Artist and urban planner Neil Freeman put together this mesmerizing interactive feature that lets you randomly generate 50 new states based on existing counties, giving you the Electoral College results for the last six presidential elections. A few years ago, Freeman had created a viral map of 50 equal-population states, and this project was a logical next step. The above example map creates a nice patchwork of states (see a larger version here). Not only would 2016 and 2000 Democratic popular vote winners Hillary Clinton and Al Gore have won the Electoral College under these boundaries, but even 2004 popular vote loser John Kerry, too.
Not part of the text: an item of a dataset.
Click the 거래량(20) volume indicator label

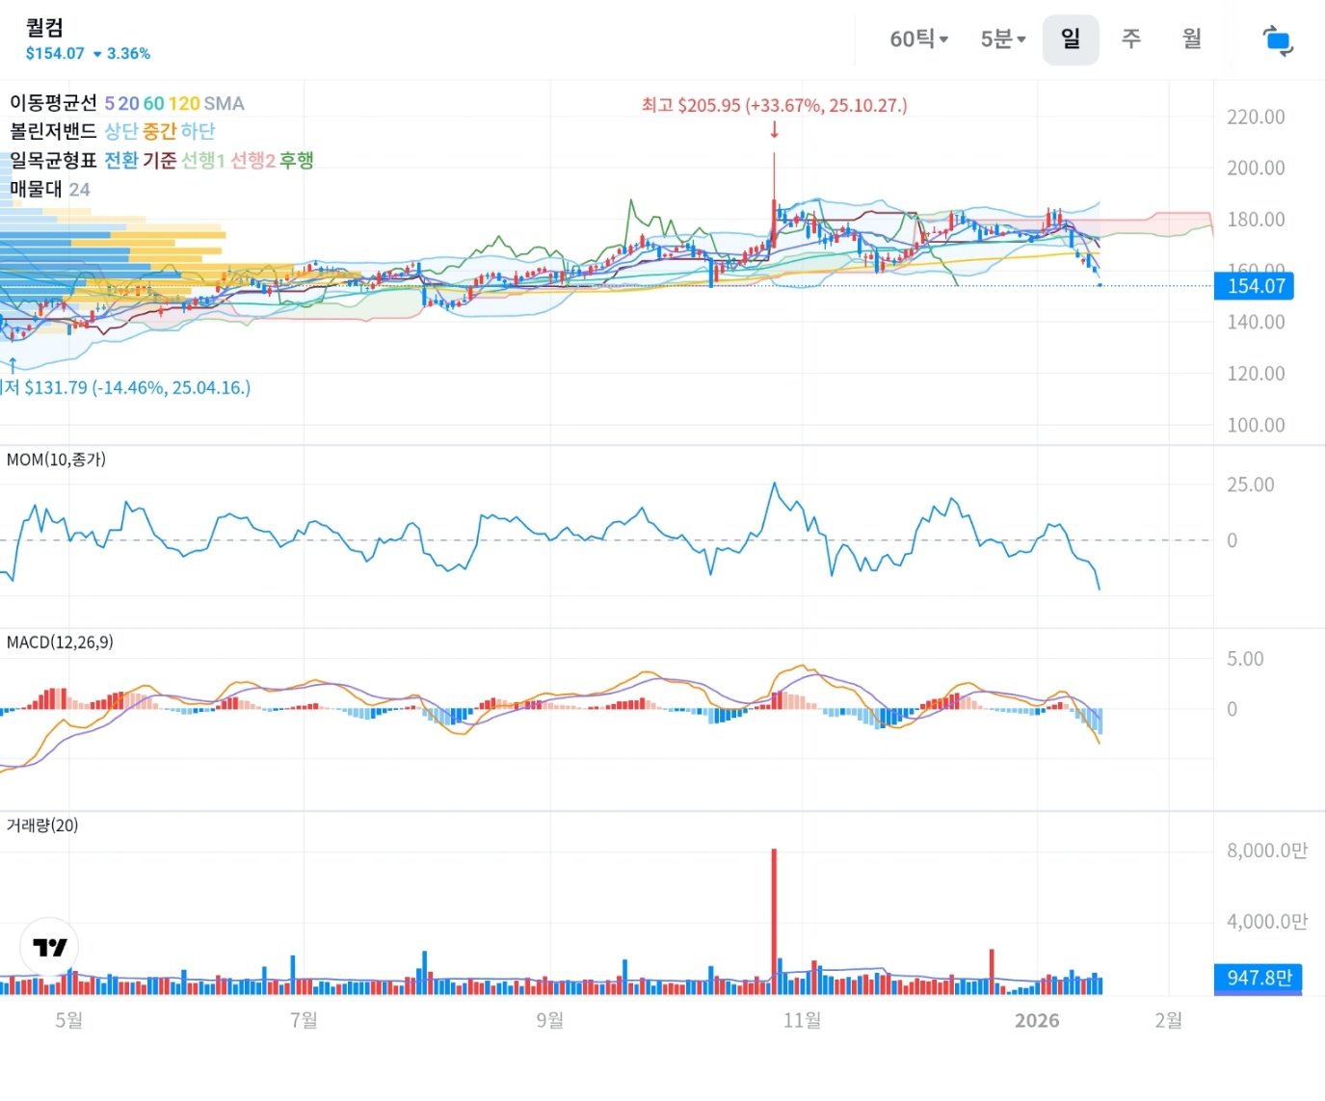coord(42,826)
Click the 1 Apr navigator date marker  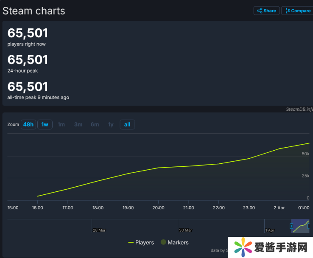[x=270, y=230]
This tool helps underscore just how arbitrary the Electoral College is, since our modern state boundaries are legacies of political decisions taken sometimes centuries ago, and those boundaries of course haven’t changed despite the enormous transformation of America’s population over the generations. It also illustrates how Democrats’ Electoral College geography problem in 2016 wasn’t so much an intractable feature of living patterns—for instance, Democrats being overly “clustered” in a few elite coastal cities—but was instead the byproduct of historical political decisions about where to draw the lines.
Take a look at the tool and play around with it for yourself. It doesn’t take much to realize how easily possible it is to have wildly divergent Electoral College outcomes and even a different presidential winner if the states had been drawn in different ways.